OP6.2 | Iridocyclitis: Complications, Investigations and Treatment — Summary & Reflection

KEY TAKEAWAYS

Complications of iridocyclitis arise from both the inflammation and its treatment. Anterior segment: posterior synechiae → seclusio pupillae → iris bombé → secondary angle-closure glaucoma; trabecular blockage → secondary open-angle glaucoma; steroid-induced IOP rise; complicated cataract (posterior subcapsular — from disease AND steroids); band keratopathy (JIA-association). Posterior segment: cystoid macular oedema (CMO — leading cause of vision loss, detected by OCT/FFA), epiretinal membrane, optic disc oedema.
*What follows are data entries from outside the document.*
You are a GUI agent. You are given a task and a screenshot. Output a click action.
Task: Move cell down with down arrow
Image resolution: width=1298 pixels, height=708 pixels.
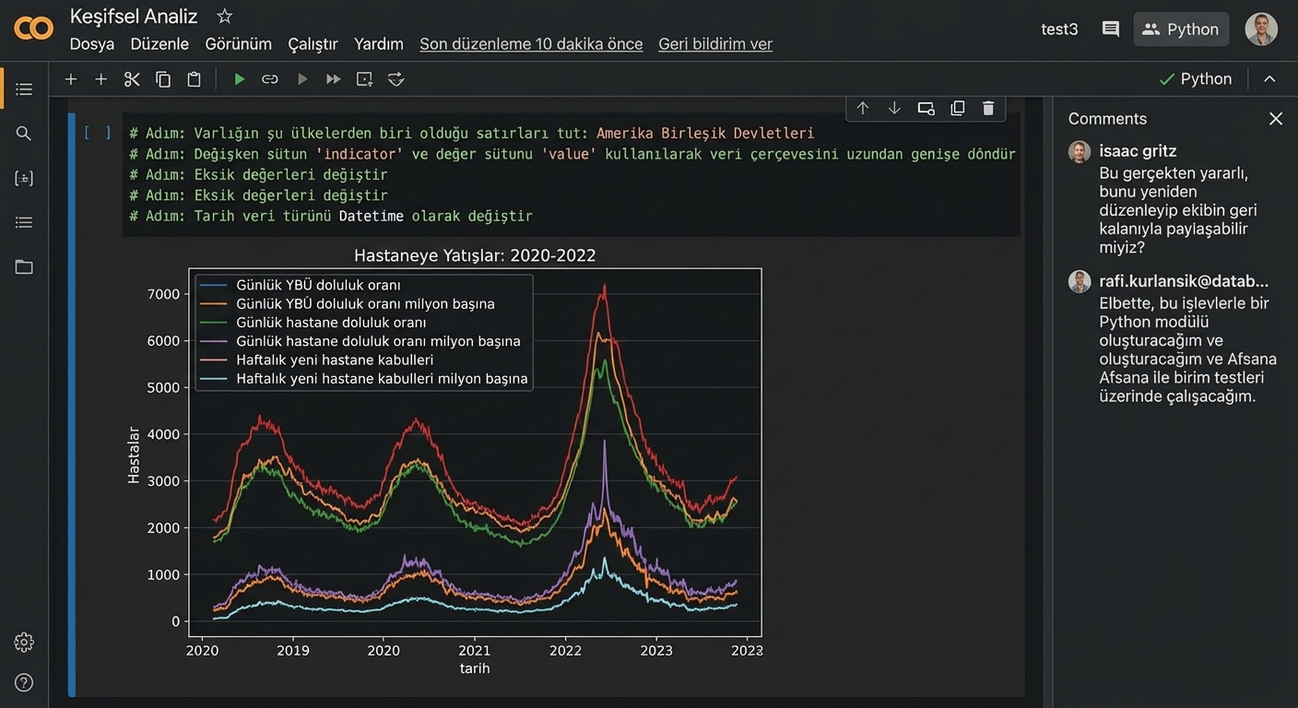click(894, 109)
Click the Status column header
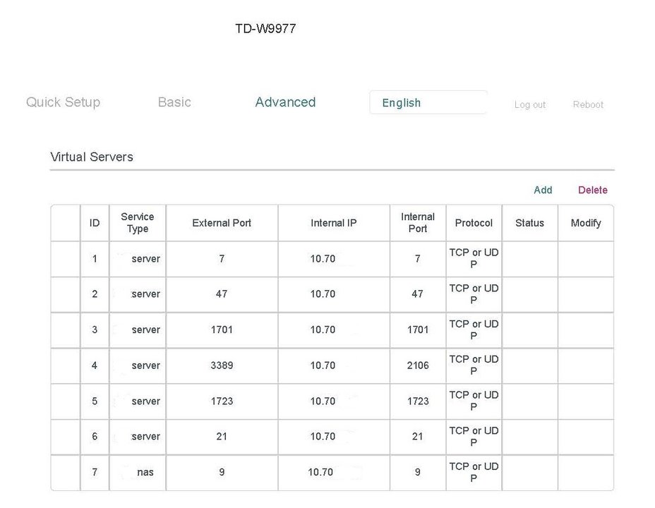655x508 pixels. 529,223
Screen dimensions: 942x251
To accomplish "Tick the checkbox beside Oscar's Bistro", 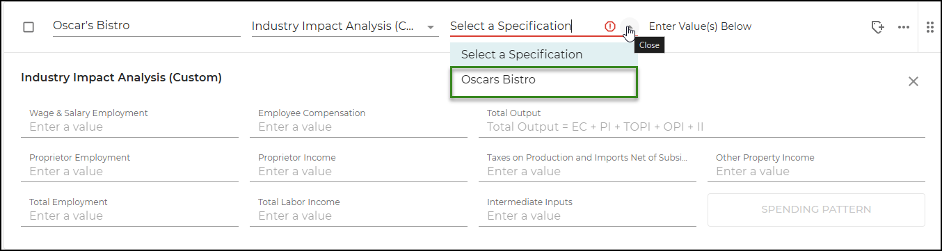I will (29, 27).
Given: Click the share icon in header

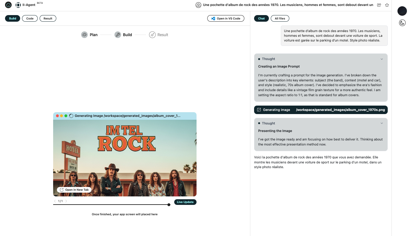Looking at the screenshot, I should [379, 5].
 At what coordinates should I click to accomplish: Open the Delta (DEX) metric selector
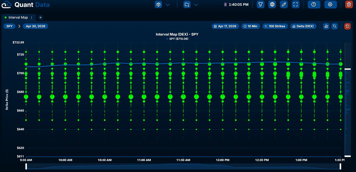pos(303,26)
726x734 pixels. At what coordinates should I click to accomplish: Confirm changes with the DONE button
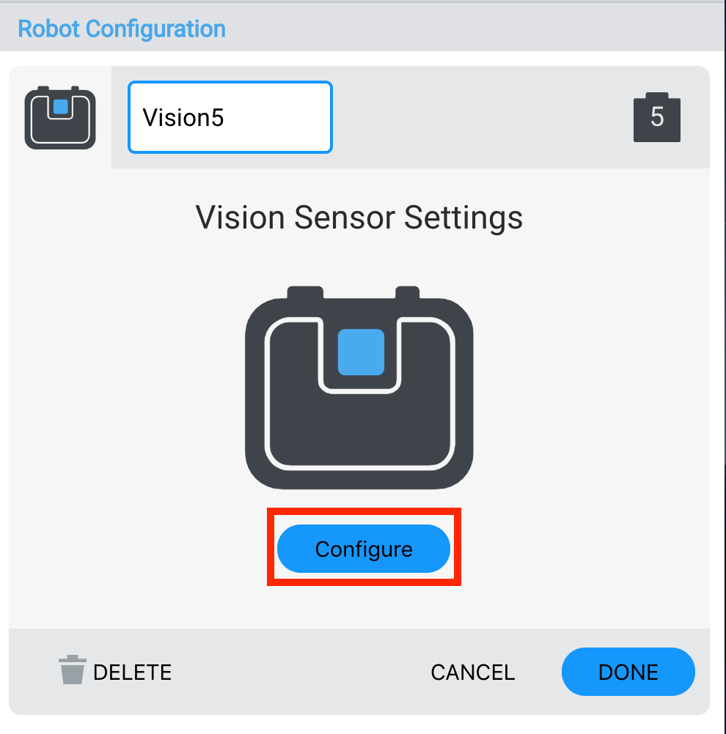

Investigations: tiered (HLA-B27, CXR, Mantoux/IGRA as first-line; ACE, ANA, VDRL, toxoplasma serology targeted; OCT/FFA for posterior complications). Treatment ladder: cycloplegia FIRST (atropine/homatropine → prevent synechiae) → topical prednisolone acetate (taper by frequency, not concentration; monitor IOP) → periocular steroids → systemic prednisolone → steroid-sparing agents (methotrexate, mycophenolate, azathioprine, ciclosporin) → biologics (adalimumab, infliximab). Complication management: secondary glaucoma — avoid prostaglandins, prefer beta-blockers/CAIs; iris bombé → laser peripheral iridotomy; cataract — operate during quiescence; CMO — periocular/intravitreal steroids, anti-VEGF in refractory cases.

REFLECT

Think back to the 22-year-old JIA patient in the opening scenario. Her uveitis was completely silent — no symptoms, yet active inflammation causing structural damage. What does this teach you about the importance of systematic screening over symptom-driven care in high-risk patient groups? As you consider the treatment ladder, reflect on the tension between controlling inflammation (which requires steroids) and preventing steroid toxicity (which requires minimising steroids). How would you frame this balance in a conversation with the patient and her parents? Now consider India's disease context: if you encounter a young adult with granulomatous uveitis and a strongly positive Mantoux test, would you start ATT before waiting for a microbiological diagnosis? What are the risks and benefits of empirical treatment in this setting?